> **TEXT SECTION**
Digital Video Compression Basics
Jun 1, 2006 12:00 PM, By Jeff Sauer
What you need to know about bit rates, I-frames, and more.
By now most AV contractors are well acquainted with the trend toward moving command and control information over IP networks. Doing so leverages existing Cat-5 cables, removes cable-run limitations, and enables sending and receiving information from anywhere to anywhere, all with greater administrative oversight. Some AV pros are also familiar with the increasing facility to send digital media files over IP, and for many of the same reasons.
However, the amount of data in digital media, particularly in digital video, far exceeds that of command and control data. And that complicates matters in a number of ways. The plethora of different file formats does not help, nor does the associated hodgepodge of potentially confusing acronyms that can make understanding digital video feel like some kind of cruel initiation.
Fortunately, it's not really as bad as JPEG, MPEG-1, -2, -4, -7, VC-1, and On2 make it sound. Here, I'll try to knock down some of the barriers that make terms like “macroblocks” sound mysterious. If you're already working with digital video, the following may seem rather basic. But hopefully that's the point. Once you understand the jargon and a little about the technology, digital video really is just another manifestation of the information that AV contractors have been moving for years.
THE BIG PICTURE
Regardless of what flavor of “digital video” we're talking about, one thing is almost always true: digital video means a lot of data, at least relatively speaking. Sending it from one place to another — whether via streaming over the Web, videoconferencing, or by sending high-quality distance-learning video across a campus — is among the most demanding tasks to ask of a digital infrastructure. Historically, those huge files have meant compromises in terms of image quality and have led to reservations about putting that amount of data on a network.

> **ROWS**
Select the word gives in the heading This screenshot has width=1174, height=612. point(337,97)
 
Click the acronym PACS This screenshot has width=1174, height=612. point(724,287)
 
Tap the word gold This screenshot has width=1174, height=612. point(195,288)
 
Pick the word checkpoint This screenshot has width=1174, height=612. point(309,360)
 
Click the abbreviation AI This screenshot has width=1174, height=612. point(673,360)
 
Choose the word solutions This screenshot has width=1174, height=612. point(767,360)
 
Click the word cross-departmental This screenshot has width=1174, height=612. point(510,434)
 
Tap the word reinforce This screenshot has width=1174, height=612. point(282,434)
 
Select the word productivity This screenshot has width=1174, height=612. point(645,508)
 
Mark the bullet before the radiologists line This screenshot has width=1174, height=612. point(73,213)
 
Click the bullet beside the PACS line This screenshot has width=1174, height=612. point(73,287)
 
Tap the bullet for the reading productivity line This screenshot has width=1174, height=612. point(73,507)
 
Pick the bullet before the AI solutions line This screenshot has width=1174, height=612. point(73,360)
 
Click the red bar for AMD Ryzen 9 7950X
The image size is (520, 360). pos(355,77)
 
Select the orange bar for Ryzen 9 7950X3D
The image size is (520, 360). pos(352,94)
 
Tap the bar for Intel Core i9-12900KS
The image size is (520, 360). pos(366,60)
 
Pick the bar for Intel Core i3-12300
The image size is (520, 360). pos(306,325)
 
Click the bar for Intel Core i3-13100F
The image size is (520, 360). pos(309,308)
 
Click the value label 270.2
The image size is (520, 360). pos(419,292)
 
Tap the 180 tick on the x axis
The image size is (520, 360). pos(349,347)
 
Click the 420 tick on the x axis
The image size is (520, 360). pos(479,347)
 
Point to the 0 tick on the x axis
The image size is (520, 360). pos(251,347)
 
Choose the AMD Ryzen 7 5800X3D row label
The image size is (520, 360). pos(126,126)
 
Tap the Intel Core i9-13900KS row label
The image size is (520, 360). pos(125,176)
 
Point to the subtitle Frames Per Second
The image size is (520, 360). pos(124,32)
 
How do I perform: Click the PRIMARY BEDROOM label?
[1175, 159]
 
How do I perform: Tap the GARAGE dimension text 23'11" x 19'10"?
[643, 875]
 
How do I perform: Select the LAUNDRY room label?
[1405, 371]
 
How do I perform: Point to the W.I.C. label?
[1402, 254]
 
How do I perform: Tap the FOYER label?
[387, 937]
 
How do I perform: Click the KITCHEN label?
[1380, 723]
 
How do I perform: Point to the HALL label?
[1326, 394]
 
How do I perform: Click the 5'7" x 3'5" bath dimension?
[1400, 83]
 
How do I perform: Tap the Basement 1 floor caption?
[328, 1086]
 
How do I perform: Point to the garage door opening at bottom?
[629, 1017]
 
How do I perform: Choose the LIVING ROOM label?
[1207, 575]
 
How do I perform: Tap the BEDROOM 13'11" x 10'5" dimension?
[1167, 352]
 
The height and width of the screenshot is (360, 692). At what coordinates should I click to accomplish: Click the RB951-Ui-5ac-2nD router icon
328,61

> **WHAT IS ASKED**
1/ In the video compression article, what existing cables does moving command and control information over IP networks make use of?
2/ Give the part of the video compression article starting at "Fortunately, it's not" and ending at "moving for years." again, replacing "jargon" with "terminology".
The listing has nothing to do with the video compression article.

> **RESPONSES TO THE TASKS**
1/ Existing Cat-5 cables.

2/
Fortunately, it's not really as bad as JPEG, MPEG-1, -2, -4, -7, VC-1, and On2 make it sound. Here, I'll try to knock down some of the barriers that make terms like “macroblocks” sound mysterious. If you're already working with digital video, the following may seem rather basic. But hopefully that's the point. Once you understand the terminology and a little about the technology, digital video really is just another manifestation of the information that AV contractors have been moving for years.